RECORDED INFORMATION ▸
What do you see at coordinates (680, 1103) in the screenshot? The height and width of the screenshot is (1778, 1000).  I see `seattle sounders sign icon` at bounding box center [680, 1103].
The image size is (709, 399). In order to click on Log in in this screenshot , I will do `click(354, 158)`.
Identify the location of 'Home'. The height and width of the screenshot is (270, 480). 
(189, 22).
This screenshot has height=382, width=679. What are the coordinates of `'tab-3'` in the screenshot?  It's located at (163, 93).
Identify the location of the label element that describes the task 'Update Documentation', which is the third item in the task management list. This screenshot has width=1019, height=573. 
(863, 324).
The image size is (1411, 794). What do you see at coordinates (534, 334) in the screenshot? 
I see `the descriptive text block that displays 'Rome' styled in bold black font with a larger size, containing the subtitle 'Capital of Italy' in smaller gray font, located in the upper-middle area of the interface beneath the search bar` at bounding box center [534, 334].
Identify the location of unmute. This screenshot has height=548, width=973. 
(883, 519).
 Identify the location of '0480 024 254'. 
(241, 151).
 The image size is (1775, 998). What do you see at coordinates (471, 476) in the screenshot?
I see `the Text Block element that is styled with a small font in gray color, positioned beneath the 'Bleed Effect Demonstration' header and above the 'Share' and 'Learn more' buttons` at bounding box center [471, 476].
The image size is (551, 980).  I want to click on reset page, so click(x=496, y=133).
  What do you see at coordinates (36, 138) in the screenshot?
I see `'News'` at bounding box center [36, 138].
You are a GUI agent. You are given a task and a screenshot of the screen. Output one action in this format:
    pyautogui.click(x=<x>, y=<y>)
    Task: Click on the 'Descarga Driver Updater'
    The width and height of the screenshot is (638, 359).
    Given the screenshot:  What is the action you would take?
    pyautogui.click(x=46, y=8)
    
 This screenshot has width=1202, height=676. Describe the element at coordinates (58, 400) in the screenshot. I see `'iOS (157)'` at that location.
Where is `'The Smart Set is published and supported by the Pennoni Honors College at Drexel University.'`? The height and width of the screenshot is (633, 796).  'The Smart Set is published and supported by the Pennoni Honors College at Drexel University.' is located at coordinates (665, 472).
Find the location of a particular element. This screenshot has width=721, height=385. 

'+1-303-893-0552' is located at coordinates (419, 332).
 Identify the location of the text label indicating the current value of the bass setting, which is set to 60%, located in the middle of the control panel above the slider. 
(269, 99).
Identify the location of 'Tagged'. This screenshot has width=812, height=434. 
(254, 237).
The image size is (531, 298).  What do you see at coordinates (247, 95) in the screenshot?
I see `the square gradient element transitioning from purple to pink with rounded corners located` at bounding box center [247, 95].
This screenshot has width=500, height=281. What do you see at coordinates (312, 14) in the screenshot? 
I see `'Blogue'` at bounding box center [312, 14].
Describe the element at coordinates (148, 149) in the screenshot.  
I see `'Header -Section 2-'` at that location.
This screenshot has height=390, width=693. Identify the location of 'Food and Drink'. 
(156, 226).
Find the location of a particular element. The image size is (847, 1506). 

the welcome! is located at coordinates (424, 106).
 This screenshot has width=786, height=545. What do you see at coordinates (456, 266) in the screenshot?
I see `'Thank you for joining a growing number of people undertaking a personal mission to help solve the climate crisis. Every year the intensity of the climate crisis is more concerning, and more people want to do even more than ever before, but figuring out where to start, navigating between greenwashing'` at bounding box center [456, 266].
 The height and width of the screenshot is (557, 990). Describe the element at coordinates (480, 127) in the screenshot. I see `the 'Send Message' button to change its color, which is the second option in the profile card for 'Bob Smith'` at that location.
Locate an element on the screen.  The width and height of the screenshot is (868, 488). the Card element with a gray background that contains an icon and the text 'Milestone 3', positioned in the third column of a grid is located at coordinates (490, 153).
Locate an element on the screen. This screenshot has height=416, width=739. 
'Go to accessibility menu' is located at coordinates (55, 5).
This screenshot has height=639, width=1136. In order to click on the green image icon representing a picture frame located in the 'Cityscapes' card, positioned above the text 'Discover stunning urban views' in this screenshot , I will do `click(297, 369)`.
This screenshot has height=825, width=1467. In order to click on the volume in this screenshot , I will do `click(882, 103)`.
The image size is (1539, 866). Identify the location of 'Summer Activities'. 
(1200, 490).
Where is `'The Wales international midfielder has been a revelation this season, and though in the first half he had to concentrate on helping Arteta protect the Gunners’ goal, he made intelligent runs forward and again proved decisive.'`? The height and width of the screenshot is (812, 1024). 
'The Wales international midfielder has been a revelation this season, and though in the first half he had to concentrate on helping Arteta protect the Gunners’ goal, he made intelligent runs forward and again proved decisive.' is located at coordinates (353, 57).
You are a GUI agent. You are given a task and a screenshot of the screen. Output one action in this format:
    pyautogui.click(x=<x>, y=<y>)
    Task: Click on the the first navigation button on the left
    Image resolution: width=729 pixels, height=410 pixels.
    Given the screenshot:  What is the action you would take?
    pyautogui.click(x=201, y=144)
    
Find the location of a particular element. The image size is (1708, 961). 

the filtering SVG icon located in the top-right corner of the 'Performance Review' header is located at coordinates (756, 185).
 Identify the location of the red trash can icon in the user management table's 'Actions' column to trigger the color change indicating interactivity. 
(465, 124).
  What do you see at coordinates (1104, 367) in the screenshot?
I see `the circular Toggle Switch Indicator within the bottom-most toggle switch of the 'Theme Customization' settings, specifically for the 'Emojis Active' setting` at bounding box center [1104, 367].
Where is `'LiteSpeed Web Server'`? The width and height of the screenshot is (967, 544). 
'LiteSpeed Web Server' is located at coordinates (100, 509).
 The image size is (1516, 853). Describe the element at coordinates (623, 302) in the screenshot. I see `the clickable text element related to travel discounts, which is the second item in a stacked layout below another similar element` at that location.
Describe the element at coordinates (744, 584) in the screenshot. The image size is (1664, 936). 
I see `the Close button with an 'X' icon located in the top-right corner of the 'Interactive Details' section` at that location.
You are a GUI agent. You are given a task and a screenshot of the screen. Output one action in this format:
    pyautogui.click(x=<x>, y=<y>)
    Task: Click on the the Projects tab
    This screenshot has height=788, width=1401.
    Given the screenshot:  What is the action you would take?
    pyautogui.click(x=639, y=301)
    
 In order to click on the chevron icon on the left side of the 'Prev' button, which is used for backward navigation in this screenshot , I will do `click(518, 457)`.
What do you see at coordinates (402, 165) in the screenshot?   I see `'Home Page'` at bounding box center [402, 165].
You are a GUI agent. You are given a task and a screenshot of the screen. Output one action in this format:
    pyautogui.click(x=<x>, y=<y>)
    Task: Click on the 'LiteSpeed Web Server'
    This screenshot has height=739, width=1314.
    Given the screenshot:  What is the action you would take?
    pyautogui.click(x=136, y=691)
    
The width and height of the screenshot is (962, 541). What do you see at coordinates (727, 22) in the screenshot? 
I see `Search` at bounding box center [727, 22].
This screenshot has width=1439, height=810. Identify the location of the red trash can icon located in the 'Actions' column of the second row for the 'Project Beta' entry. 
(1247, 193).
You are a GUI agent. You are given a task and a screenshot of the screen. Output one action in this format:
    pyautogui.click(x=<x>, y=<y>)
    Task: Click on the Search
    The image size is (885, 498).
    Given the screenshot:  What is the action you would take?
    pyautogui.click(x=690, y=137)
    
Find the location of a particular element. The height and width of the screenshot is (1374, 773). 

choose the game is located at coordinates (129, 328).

YOUR TASK ▸
Express these rows as a JSON list of strings, with one string per line and blank lines omitted.

THE SOLUTION ▸
[
  "What do you see at coordinates (680, 1103) in the screenshot? The height and width of the screenshot is (1778, 1000).  I see `seattle sounders sign icon` at bounding box center [680, 1103].",
  "The image size is (709, 399). In order to click on Log in in this screenshot , I will do `click(354, 158)`.",
  "Identify the location of 'Home'. The height and width of the screenshot is (270, 480). ",
  "(189, 22).",
  "This screenshot has height=382, width=679. What are the coordinates of `'tab-3'` in the screenshot?  It's located at (163, 93).",
  "Identify the location of the label element that describes the task 'Update Documentation', which is the third item in the task management list. This screenshot has width=1019, height=573. ",
  "(863, 324).",
  "The image size is (1411, 794). What do you see at coordinates (534, 334) in the screenshot? ",
  "I see `the descriptive text block that displays 'Rome' styled in bold black font with a larger size, containing the subtitle 'Capital of Italy' in smaller gray font, located in the upper-middle area of the interface beneath the search bar` at bounding box center [534, 334].",
  "Identify the location of unmute. This screenshot has height=548, width=973. ",
  "(883, 519).",
  " Identify the location of '0480 024 254'. ",
  "(241, 151).",
  " The image size is (1775, 998). What do you see at coordinates (471, 476) in the screenshot?",
  "I see `the Text Block element that is styled with a small font in gray color, positioned beneath the 'Bleed Effect Demonstration' header and above the 'Share' and 'Learn more' buttons` at bounding box center [471, 476].",
  "The image size is (551, 980).  I want to click on reset page, so click(x=496, y=133).",
  "  What do you see at coordinates (36, 138) in the screenshot?",
  "I see `'News'` at bounding box center [36, 138].",
  "You are a GUI agent. You are given a task and a screenshot of the screen. Output one action in this format:",
  "    pyautogui.click(x=<x>, y=<y>)",
  "    Task: Click on the 'Descarga Driver Updater'",
  "    The width and height of the screenshot is (638, 359).",
  "    Given the screenshot:  What is the action you would take?",
  "    pyautogui.click(x=46, y=8)",
  " This screenshot has width=1202, height=676. Describe the element at coordinates (58, 400) in the screenshot. I see `'iOS (157)'` at that location.",
  "Where is `'The Smart Set is published and supported by the Pennoni Honors College at Drexel University.'`? The height and width of the screenshot is (633, 796).  'The Smart Set is published and supported by the Pennoni Honors College at Drexel University.' is located at coordinates (665, 472).",
  "Find the location of a particular element. This screenshot has width=721, height=385. ",
  "'+1-303-893-0552' is located at coordinates (419, 332).",
  " Identify the location of the text label indicating the current value of the bass setting, which is set to 60%, located in the middle of the control panel above the slider. ",
  "(269, 99).",
  "Identify the location of 'Tagged'. This screenshot has width=812, height=434. ",
  "(254, 237).",
  "The image size is (531, 298).  What do you see at coordinates (247, 95) in the screenshot?",
  "I see `the square gradient element transitioning from purple to pink with rounded corners located` at bounding box center [247, 95].",
  "This screenshot has width=500, height=281. What do you see at coordinates (312, 14) in the screenshot? ",
  "I see `'Blogue'` at bounding box center [312, 14].",
  "Describe the element at coordinates (148, 149) in the screenshot.  ",
  "I see `'Header -Section 2-'` at that location.",
  "This screenshot has height=390, width=693. Identify the location of 'Food and Drink'. ",
  "(156, 226).",
  "Find the location of a particular element. The image size is (847, 1506). ",
  "the welcome! is located at coordinates (424, 106).",
  " This screenshot has width=786, height=545. What do you see at coordinates (456, 266) in the screenshot?",
  "I see `'Thank you for joining a growing number of people undertaking a personal mission to help solve the climate crisis. Every year the intensity of the climate crisis is more concerning, and more people want to do even more than ever before, but figuring out where to start, navigating between greenwashing'` at bounding box center [456, 266].",
  " The height and width of the screenshot is (557, 990). Describe the element at coordinates (480, 127) in the screenshot. I see `the 'Send Message' button to change its color, which is the second option in the profile card for 'Bob Smith'` at that location.",
  "Locate an element on the screen.  The width and height of the screenshot is (868, 488). the Card element with a gray background that contains an icon and the text 'Milestone 3', positioned in the third column of a grid is located at coordinates (490, 153).",
  "Locate an element on the screen. This screenshot has height=416, width=739. ",
  "'Go to accessibility menu' is located at coordinates (55, 5).",
  "This screenshot has height=639, width=1136. In order to click on the green image icon representing a picture frame located in the 'Cityscapes' card, positioned above the text 'Discover stunning urban views' in this screenshot , I will do `click(297, 369)`.",
  "This screenshot has height=825, width=1467. In order to click on the volume in this screenshot , I will do `click(882, 103)`.",
  "The image size is (1539, 866). Identify the location of 'Summer Activities'. ",
  "(1200, 490).",
  "Where is `'The Wales international midfielder has been a revelation this season, and though in the first half he had to concentrate on helping Arteta protect the Gunners’ goal, he made intelligent runs forward and again proved decisive.'`? The height and width of the screenshot is (812, 1024). ",
  "'The Wales international midfielder has been a revelation this season, and though in the first half he had to concentrate on helping Arteta protect the Gunners’ goal, he made intelligent runs forward and again proved decisive.' is located at coordinates (353, 57).",
  "You are a GUI agent. You are given a task and a screenshot of the screen. Output one action in this format:",
  "    pyautogui.click(x=<x>, y=<y>)",
  "    Task: Click on the the first navigation button on the left",
  "    Image resolution: width=729 pixels, height=410 pixels.",
  "    Given the screenshot:  What is the action you would take?",
  "    pyautogui.click(x=201, y=144)",
  "Find the location of a particular element. The image size is (1708, 961). ",
  "the filtering SVG icon located in the top-right corner of the 'Performance Review' header is located at coordinates (756, 185).",
  " Identify the location of the red trash can icon in the user management table's 'Actions' column to trigger the color change indicating interactivity. ",
  "(465, 124).",
  "  What do you see at coordinates (1104, 367) in the screenshot?",
  "I see `the circular Toggle Switch Indicator within the bottom-most toggle switch of the 'Theme Customization' settings, specifically for the 'Emojis Active' setting` at bounding box center [1104, 367].",
  "Where is `'LiteSpeed Web Server'`? The width and height of the screenshot is (967, 544). ",
  "'LiteSpeed Web Server' is located at coordinates (100, 509).",
  " The image size is (1516, 853). Describe the element at coordinates (623, 302) in the screenshot. I see `the clickable text element related to travel discounts, which is the second item in a stacked layout below another similar element` at that location.",
  "Describe the element at coordinates (744, 584) in the screenshot. The image size is (1664, 936). ",
  "I see `the Close button with an 'X' icon located in the top-right corner of the 'Interactive Details' section` at that location.",
  "You are a GUI agent. You are given a task and a screenshot of the screen. Output one action in this format:",
  "    pyautogui.click(x=<x>, y=<y>)",
  "    Task: Click on the the Projects tab",
  "    This screenshot has height=788, width=1401.",
  "    Given the screenshot:  What is the action you would take?",
  "    pyautogui.click(x=639, y=301)",
  " In order to click on the chevron icon on the left side of the 'Prev' button, which is used for backward navigation in this screenshot , I will do `click(518, 457)`.",
  "What do you see at coordinates (402, 165) in the screenshot?   I see `'Home Page'` at bounding box center [402, 165].",
  "You are a GUI agent. You are given a task and a screenshot of the screen. Output one action in this format:",
  "    pyautogui.click(x=<x>, y=<y>)",
  "    Task: Click on the 'LiteSpeed Web Server'",
  "    This screenshot has height=739, width=1314.",
  "    Given the screenshot:  What is the action you would take?",
  "    pyautogui.click(x=136, y=691)",
  "The width and height of the screenshot is (962, 541). What do you see at coordinates (727, 22) in the screenshot? ",
  "I see `Search` at bounding box center [727, 22].",
  "This screenshot has width=1439, height=810. Identify the location of the red trash can icon located in the 'Actions' column of the second row for the 'Project Beta' entry. ",
  "(1247, 193).",
  "You are a GUI agent. You are given a task and a screenshot of the screen. Output one action in this format:",
  "    pyautogui.click(x=<x>, y=<y>)",
  "    Task: Click on the Search",
  "    The image size is (885, 498).",
  "    Given the screenshot:  What is the action you would take?",
  "    pyautogui.click(x=690, y=137)",
  "Find the location of a particular element. The height and width of the screenshot is (1374, 773). ",
  "choose the game is located at coordinates (129, 328)."
]